In the summer of 1810, Constable painted an altarpiece for his aunt Martha Smith's local church at Nayland, a village on the Stour River several miles west of Constable's home in East Bergholt. In connection with that commission, or in the course of visiting his aunt, he would have passed by the neighboring village of Stoke-by-Nayland, with its Perpendicular church of Saint Mary the Virgin. A sketchbook (Musée du Louvre, Paris) that Constable used in Suffolk and Essex between about July 1810 and August 1811 contains three drawings relating to the present oil sketch. Another drawn study of the landscape, much larger and more literal, is mounted in the Exeter album (Royal Albert Memorial Museum and Art Gallery, Exeter). Evidently earlier in style, it was assigned by Graham Reynolds (1996) to 1805.
Two variants are in London: one, belonging to the Tate (NO1819), is a little less blond and includes a woman balancing a bundle on her head; the other, on paper, at the Victoria and Albert Museum (150-1888), also has the woman with the bundle but is dark in overall tone. The former, like the present work, dates to 1810 or 1811; the latter may have been made in 1829–30 in preparation for
Various Subjects of Landscape, Characteristic of English Scenery, mezzotints after some of Constable's most important paintings that were engraved under his supervision by David Lucas. A proof by Lucas, extensively retouched by Constable, is in The Met’s collection (
27.4.18). In 1836 Constable took up the view again in a full-scale oil sketch now in the Art Institute of Chicago (1922.4453).

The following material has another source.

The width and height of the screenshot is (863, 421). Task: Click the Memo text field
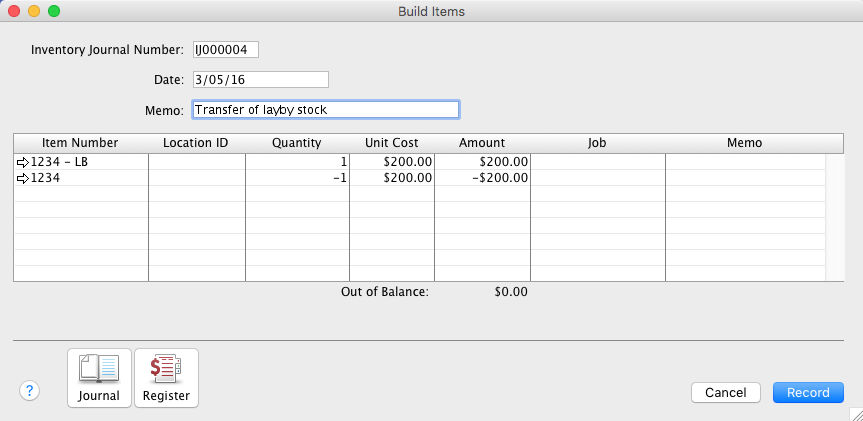pos(325,110)
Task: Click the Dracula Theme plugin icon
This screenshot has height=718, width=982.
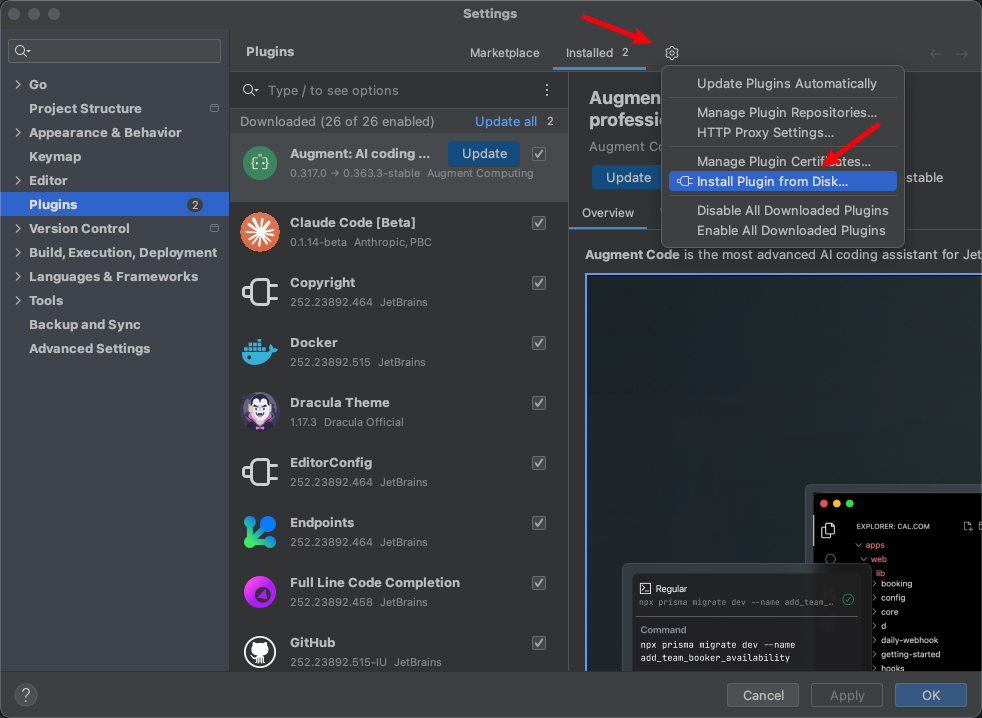Action: pos(260,412)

As Graham Reynolds pointed out (1983), Constable took the canvas off the original stretcher and folded it out at the left, widening it by slightly more than an inch, which enabled him to include the house. (This is evidence that The Met's picture is the earliest of the variants; the house appears in the other two.) Four original tack holes are visible, and a slight change in the color of the ground marks what had at first been the edge of the paint surface. Although flattened in an old relining, the picture is otherwise in good state, boldly painted, with highlights of blue and white and dense, glossy black strokes for the trunks and thicker branches of the trees and for a figure standing in deep shadow in the roadway. This small picture was not painted outdoors to capture fleeting effects of nature; rather, it is a highly cogitated work of art.